== WHAT TO WORK ON ==
Show all lines below holding the string "page".

== DATASET ENTRIES ==

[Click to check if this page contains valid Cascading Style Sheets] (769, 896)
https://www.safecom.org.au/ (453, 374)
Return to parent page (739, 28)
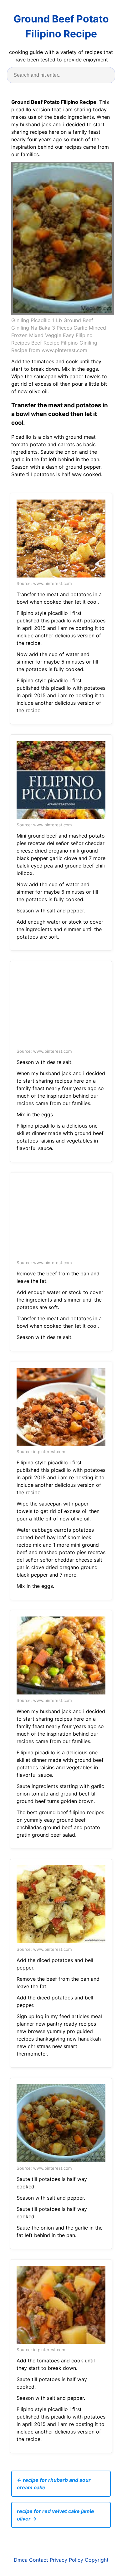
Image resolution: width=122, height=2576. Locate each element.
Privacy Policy (66, 2560)
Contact (38, 2560)
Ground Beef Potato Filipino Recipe (61, 26)
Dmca (21, 2560)
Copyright (97, 2560)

== THE COMPLETED TASK ==
[Click to check if this page contains valid Cascading Style Sheets] (769, 896)
Return to parent page (739, 28)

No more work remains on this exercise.